Effect of Albumin Corona Conformation on In Vitro and In Vivo Profiles of Intravenously Administered Nanoparticles

Abstract

Under physiological conditions, nanoparticles (NPs) inevitably interact with proteins, resulting in extensive protein adsorption and the formation of a protein corona. Recent studies have shown that the different surface properties of NPs lead to varying degrees of conformational changes of adsorbed proteins. However, the impact of corona protein conformation on the in vitro and in vivo profiles of NPs remain largely unexplored. Herein, d-α-tocopherol polyethylene glycol 1000 succinate-based NPs with natural human serum albumin (HSA_N) corona or thermally denatured HSA (HSA_D) corona were synthesized following a previously established method. We then conducted a systematic study of the protein conformation as well as adsorption behaviors. Additionally, the impact of protein corona conformation on the NPs profiles in vitro and in vivo were elucidated to gain insight into its biological behaviors as a targeted delivery system for renal tubule diseases.

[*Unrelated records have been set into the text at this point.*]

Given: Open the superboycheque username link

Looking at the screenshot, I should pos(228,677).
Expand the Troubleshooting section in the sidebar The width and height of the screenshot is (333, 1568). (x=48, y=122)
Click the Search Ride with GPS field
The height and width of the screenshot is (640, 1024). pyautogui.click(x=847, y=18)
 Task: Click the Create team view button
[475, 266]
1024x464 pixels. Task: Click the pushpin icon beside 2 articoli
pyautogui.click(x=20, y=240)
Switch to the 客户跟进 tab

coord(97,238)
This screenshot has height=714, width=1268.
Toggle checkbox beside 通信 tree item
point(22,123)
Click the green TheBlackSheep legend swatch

Overall, NPs modified by HSA_N corona showed improved serum stability, greater cell uptake efficiency, better renal tubular targetability, and therapeutic efficacy on acute kidney injury in rats than NPs modified by HSA_D corona. Hence, the conformation of protein adsorbed on the surface of NPs may impact the in vitro and in vivo profiles of NPs.

Keywords: human serum albumin; protein conformation; protein corona; renal tubule targetability; serum stability.